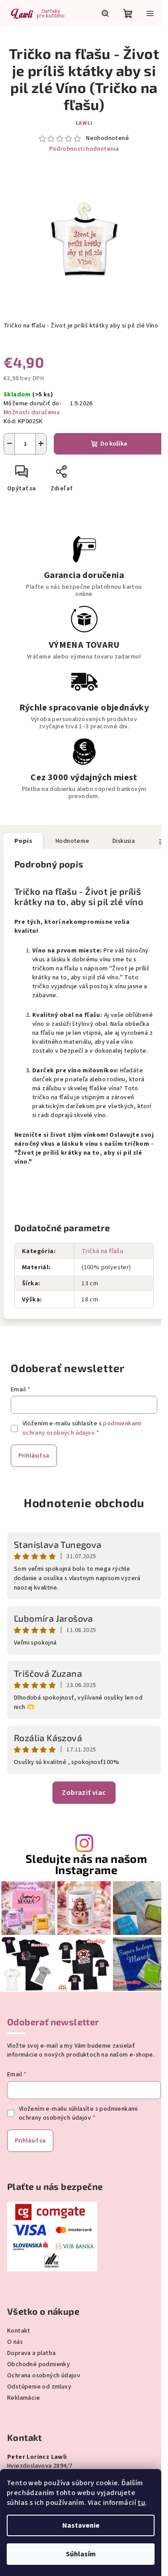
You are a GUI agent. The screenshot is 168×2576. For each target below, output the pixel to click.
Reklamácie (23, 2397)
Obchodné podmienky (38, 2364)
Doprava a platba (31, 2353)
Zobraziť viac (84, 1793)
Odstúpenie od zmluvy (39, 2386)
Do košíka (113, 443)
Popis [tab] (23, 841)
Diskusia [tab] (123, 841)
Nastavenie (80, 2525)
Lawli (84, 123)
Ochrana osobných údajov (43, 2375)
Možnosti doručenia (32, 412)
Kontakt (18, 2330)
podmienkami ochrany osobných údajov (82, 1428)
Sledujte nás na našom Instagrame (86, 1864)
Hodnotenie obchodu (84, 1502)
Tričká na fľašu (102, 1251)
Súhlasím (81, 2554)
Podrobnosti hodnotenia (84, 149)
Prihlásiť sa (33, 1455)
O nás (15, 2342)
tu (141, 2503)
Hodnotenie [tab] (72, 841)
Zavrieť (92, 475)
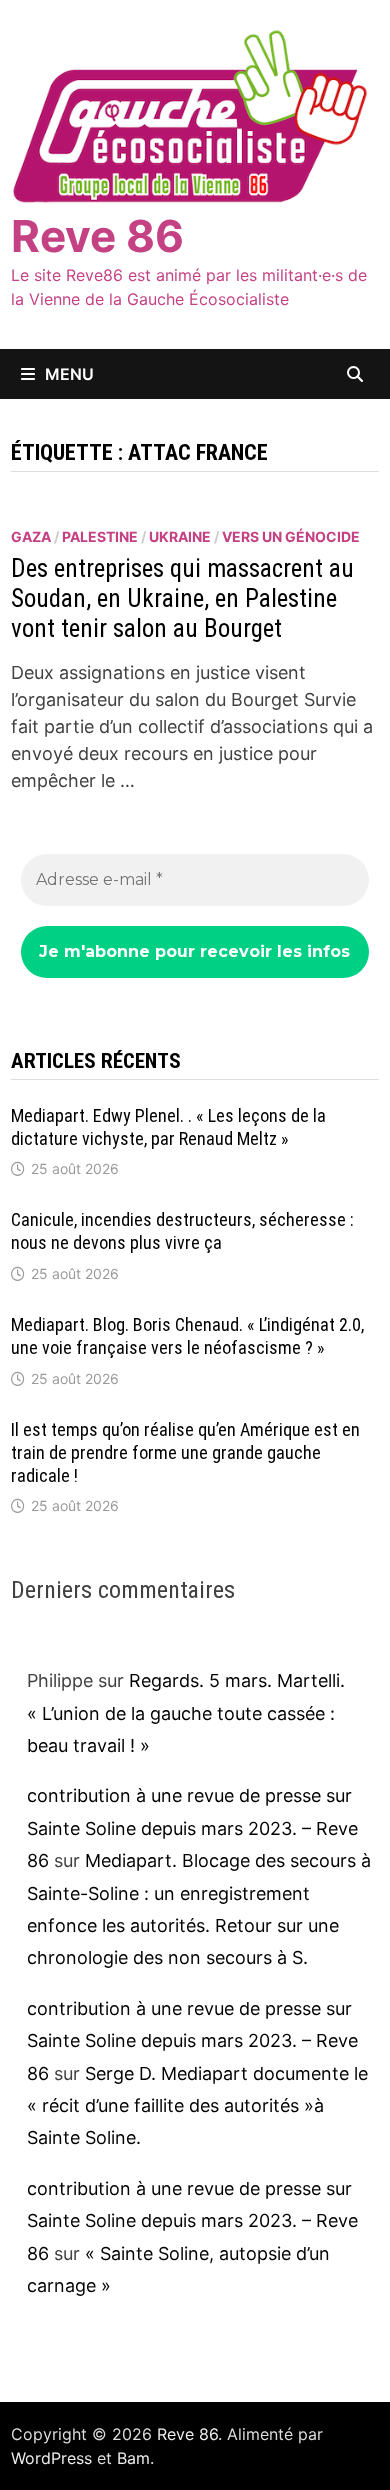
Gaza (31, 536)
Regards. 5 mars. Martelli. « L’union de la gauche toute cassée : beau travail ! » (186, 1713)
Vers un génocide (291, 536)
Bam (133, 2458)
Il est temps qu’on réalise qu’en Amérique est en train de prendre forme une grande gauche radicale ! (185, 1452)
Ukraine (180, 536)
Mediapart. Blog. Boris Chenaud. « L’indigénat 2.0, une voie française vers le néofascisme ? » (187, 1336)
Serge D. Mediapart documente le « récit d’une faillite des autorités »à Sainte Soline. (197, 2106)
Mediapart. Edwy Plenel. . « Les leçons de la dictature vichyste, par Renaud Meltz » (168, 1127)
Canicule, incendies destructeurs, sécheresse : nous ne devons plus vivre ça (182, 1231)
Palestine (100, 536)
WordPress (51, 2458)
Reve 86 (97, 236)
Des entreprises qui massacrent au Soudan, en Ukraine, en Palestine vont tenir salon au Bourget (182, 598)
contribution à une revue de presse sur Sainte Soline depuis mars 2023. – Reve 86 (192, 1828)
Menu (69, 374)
+ + +
▶ [The problem] What is the number of lines in the listing above that contain the string "gauche"? Give only the number.

▶ [Output of the exercise] 2